Bug #9865
closed[CWL] Fix undefined behavior after ignoring an unhandled exception
Description
Example from the wild¶
2016-08-26 13:28:37 arvados.cwl-runner[20416] ERROR: While getting final output object: global name 'adjustFiles' is not defined 2016-08-26 13:28:37 arvados.cwl-runner[20416] INFO: Overall process status is success
There's a section here where any exception will be reported but then leave "outputs" in some half-baked state.
https://github.com/curoverse/arvados/blob/master/sdk/cwl/arvados_cwl/runner.py#L131
try:
outc = arvados.collection.Collection(record["output"])
with outc.open("cwl.output.json") as f:
outputs = json.load(f)
def keepify(fileobj):
path = fileobj["location"]
if not path.startswith("keep:"):
fileobj["location"] = "keep:%s/%s" % (record["output"], path)
adjustFileObjs(outputs, keepify)
adjustDirObjs(outputs, keepify)
except Exception as e:
logger.error("While getting final output object: %s", e)
This code should either:
- Reset outputs to None in the "except" block; or
- Make the "try" scope smaller, so once "outputs" isn't None, unexpected exceptions get propagated up.
It should also log the full backtrace for the caught exception.
The "try" block looks like it started accidentally including too much code in c8d9a898cde654b53200bda0b0ef8b406dd71739
Another example from the wild¶
2019-01-30T04:31:12.159992495Z Exception RuntimeError: 'maximum recursion depth exceeded while calling a Python object' in <bound method _fileobject.__del__ of <socket._fileobject object at 0x7f1093013f50>> ignored 2019-01-30T04:31:12.161843551Z arvados.cwl-runner WARNING: Error checking states on API server: maximum recursion depth exceeded while calling a Python object
After this, arvados-cwl-runner stopped producing logs every 3 seconds, and appeared to be deadlocked.
Another example the following day reported a "maximum recursion depth" error, but kept logging "cwltool DEBUG: [workflow workflow.json#main] job step [...] not ready".
Updated by Tom Clegg almost 6 years ago
The first example was at least partly addressed in b9f7a8693579045f05d142dba8bffd2c5660dfce (it now fails instead of proceeding with undefined results).
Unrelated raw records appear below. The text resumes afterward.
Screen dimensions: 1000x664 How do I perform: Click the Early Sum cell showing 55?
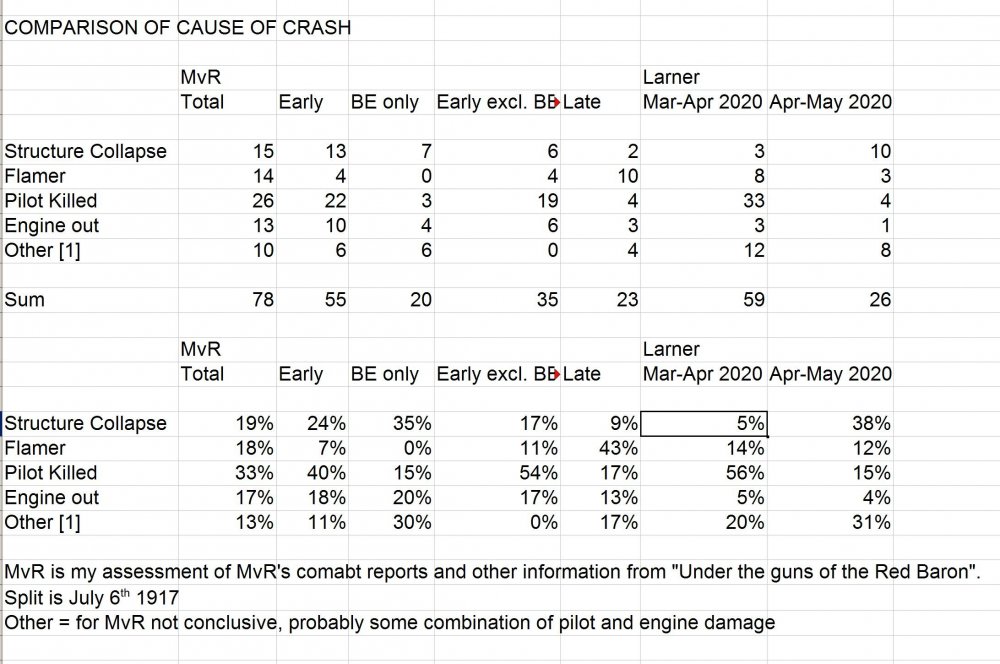point(333,299)
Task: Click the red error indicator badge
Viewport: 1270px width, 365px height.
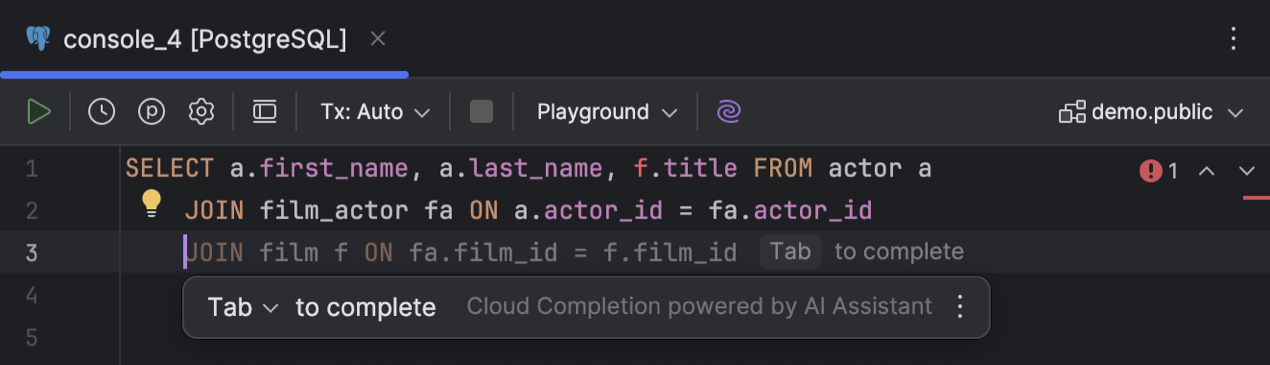Action: pyautogui.click(x=1159, y=171)
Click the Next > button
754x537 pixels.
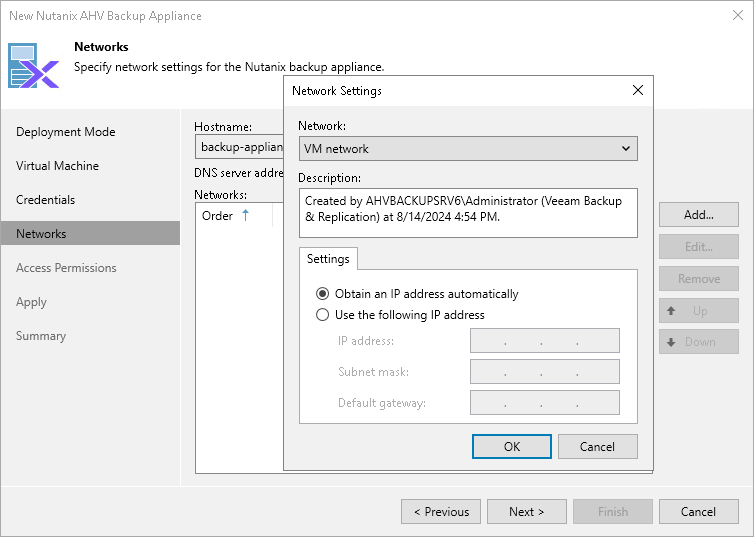pyautogui.click(x=526, y=512)
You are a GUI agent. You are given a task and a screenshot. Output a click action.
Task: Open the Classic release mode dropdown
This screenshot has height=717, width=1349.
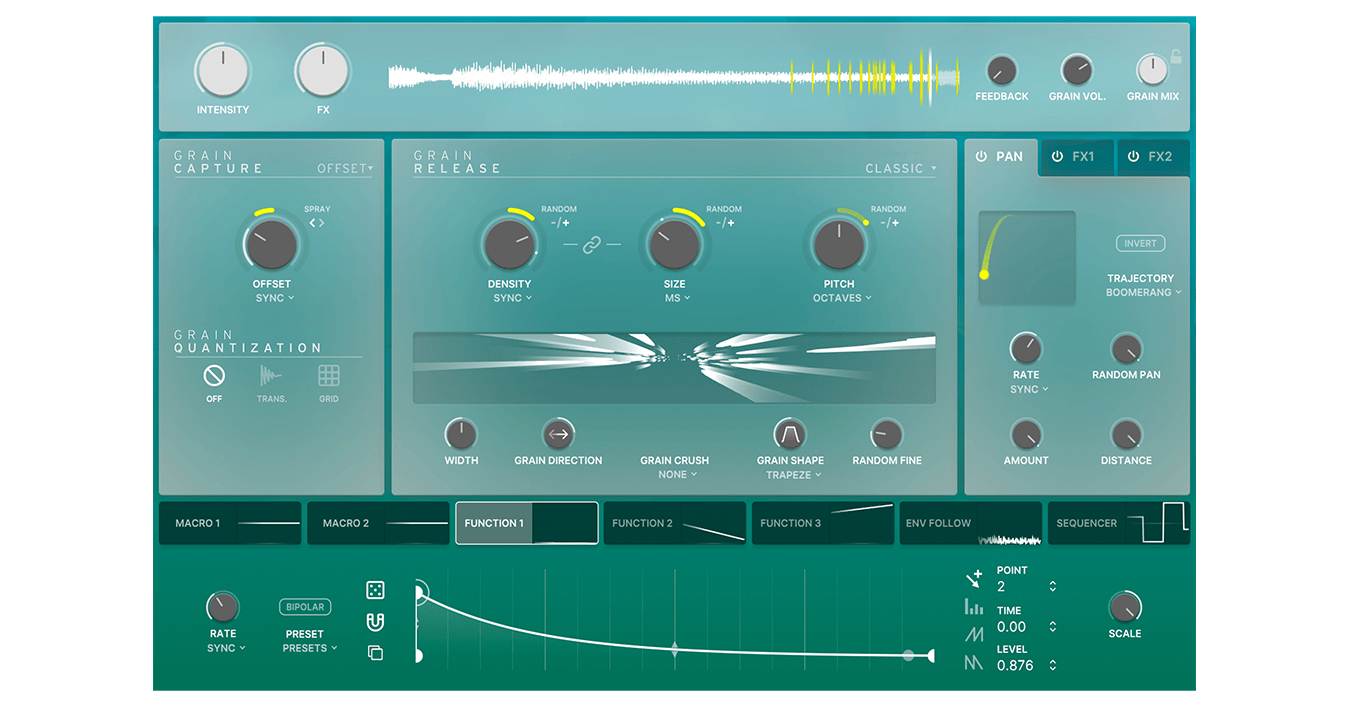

I'm not sure whether logger
here is configured such that logger.exception()
prints a stack trace.
Grep reveals some other dubious uses of "except Exception", like this
except Exception as e:
logger.info("Setting container output: %s", e)
Updated by Tom Morris almost 6 years ago
- Target version set to 2019-02-27 Sprint
Updated by Eric Biagiotti almost 6 years ago
- Status changed from New to In Progress
Updated by Eric Biagiotti over 5 years ago
9865-cwl-fix-ignored-exceptions at 6ab33cb91de748f4f8ec8e12377f0b0650804db1
Added stack trace info by using logger.exception
where appropriate, cleaned up formatting, added comments clarifying exclusion of stack traces in some instances, and fixed some exception handling. More details in the commit logs.
Unit tests: https://ci.curoverse.com/view/Developer/job/developer-run-tests/1085
CWL test: https://ci.curoverse.com/view/CWL/job/arvados-cwl-conformance-tests/31/
Updated by Peter Amstutz over 5 years ago
Reviewing 9865-cwl-fix-ignored-exceptions @ 6ab33cb91de748f4f8ec8e12377f0b0650804db1
I think you missed this one in executor.py:364
except Exception as e: logger.warning("Error checking states on API server: %s", e) remain_wait = self.poll_interval continue
Updated by Eric Biagiotti over 5 years ago
Peter Amstutz wrote:
Reviewing 9865-cwl-fix-ignored-exceptions @ 6ab33cb91de748f4f8ec8e12377f0b0650804db1
I think you missed this one in executor.py:364
[...]
I left line 364 deliberately. It seemed like a stack trace would be more clutter than helpful here, but I'll defer to you on this if you think it would be helpful.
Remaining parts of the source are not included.